Problem → Swap every "sidebar" in the data below for "side menu", keeping everything else unchanged. Leave the pictures out of your answer.

Recorded information →
++++
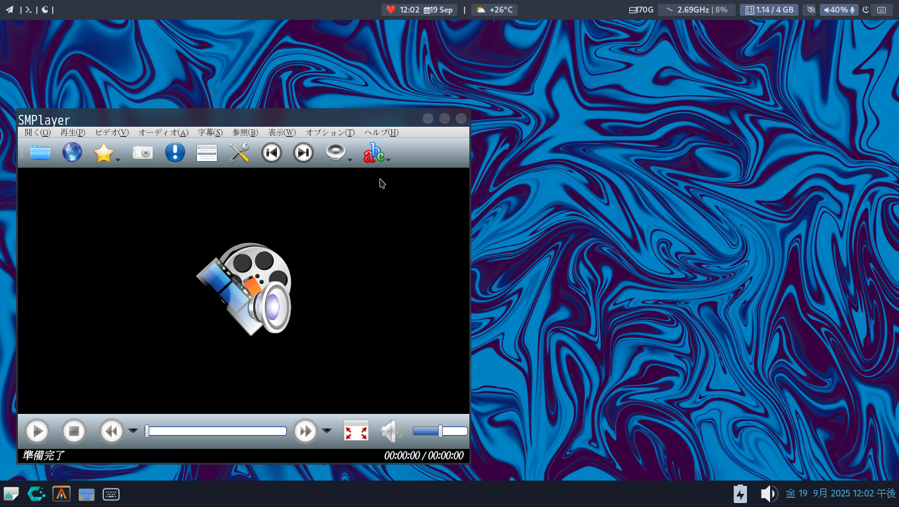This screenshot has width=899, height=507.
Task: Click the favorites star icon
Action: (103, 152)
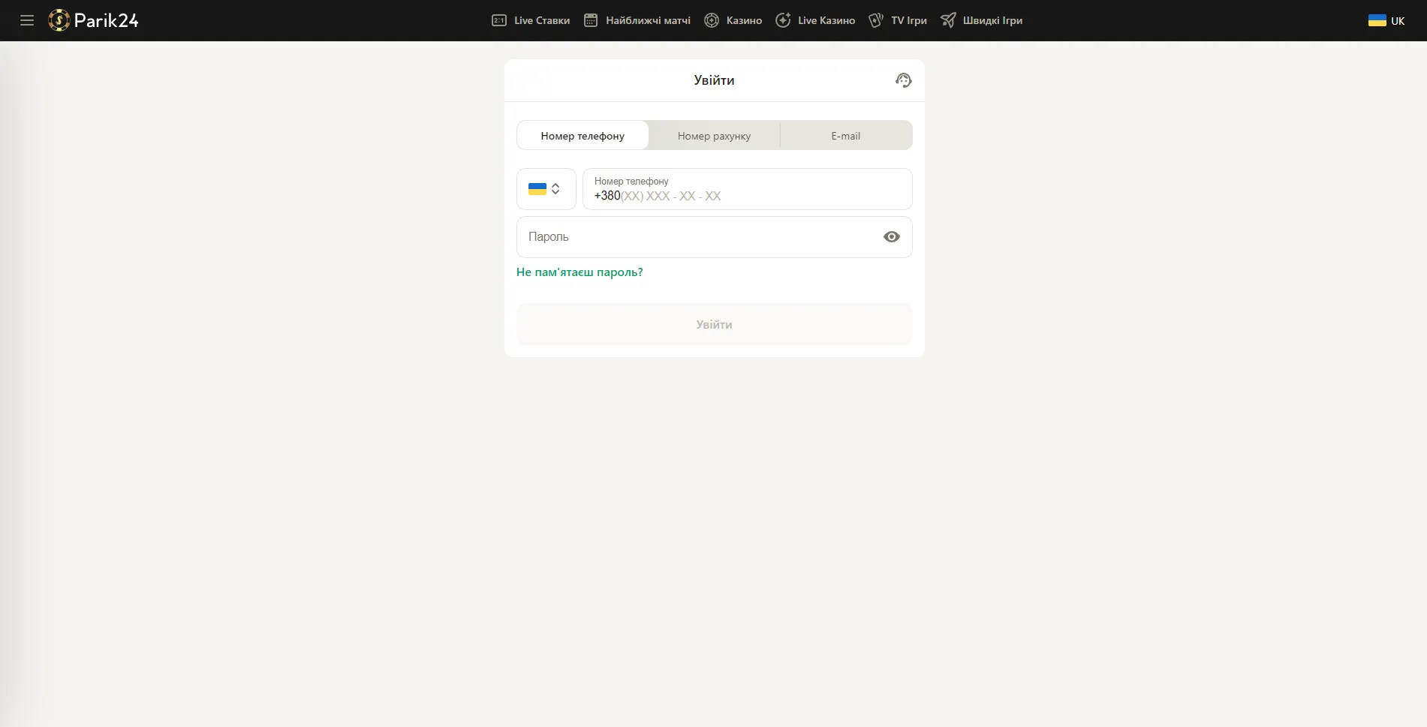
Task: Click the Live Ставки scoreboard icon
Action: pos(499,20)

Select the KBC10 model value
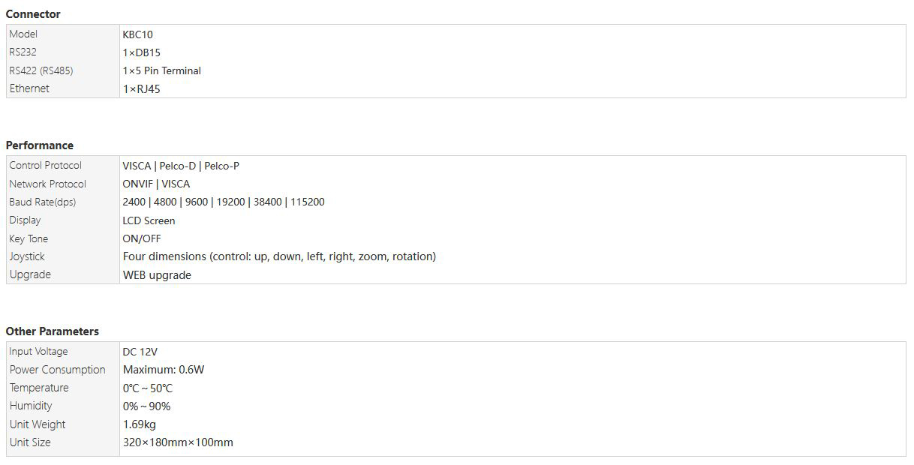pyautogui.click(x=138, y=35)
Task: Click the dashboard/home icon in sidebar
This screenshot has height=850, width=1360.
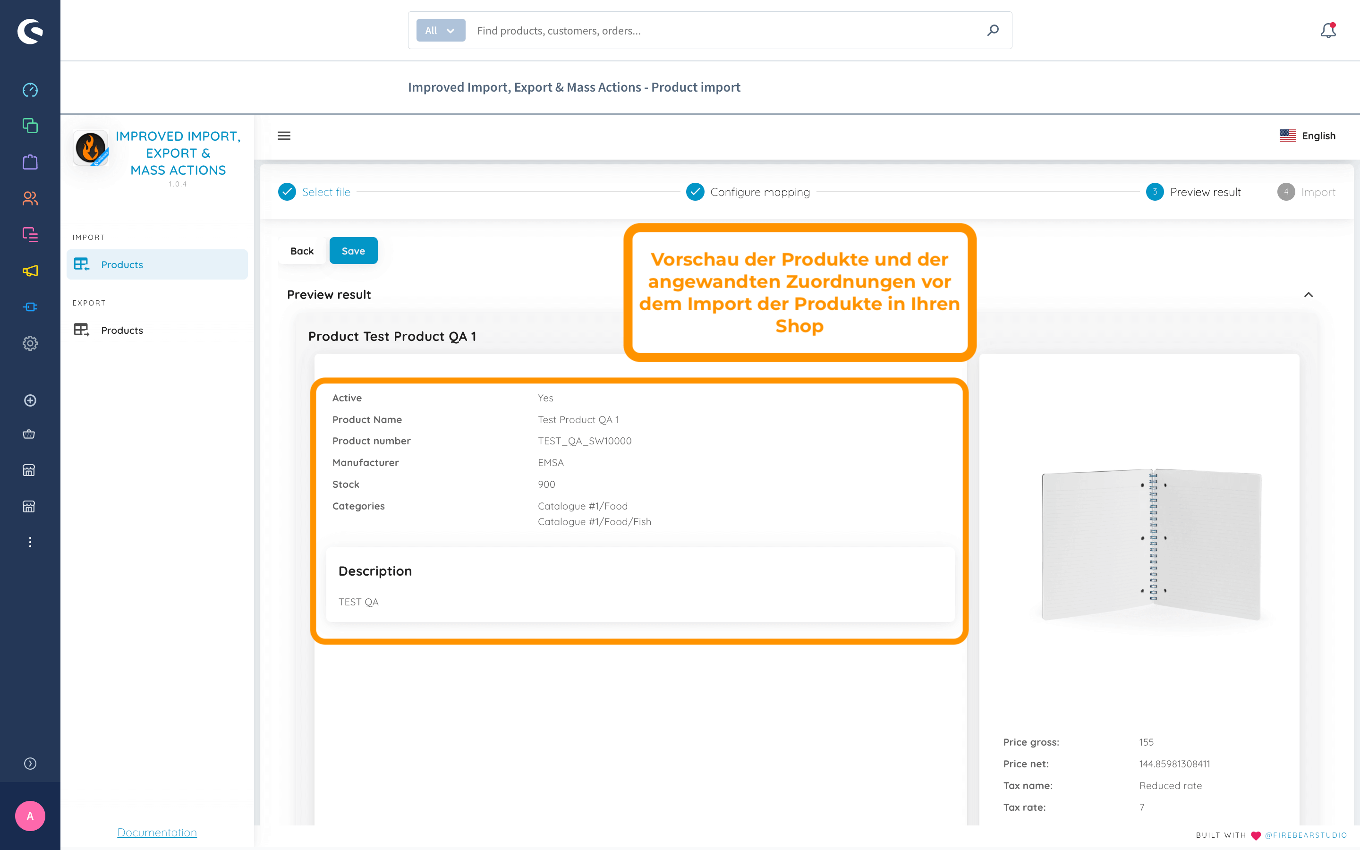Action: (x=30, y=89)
++++
Response →
This screenshot has width=899, height=507.
Task: Click the favorites star icon
Action: (103, 152)
Task: Click the Live Ставки scoreboard icon
Action: pos(499,20)

Select the KBC10 model value
pyautogui.click(x=138, y=35)
Task: Click the dashboard/home icon in side menu
This screenshot has height=850, width=1360.
Action: (x=30, y=89)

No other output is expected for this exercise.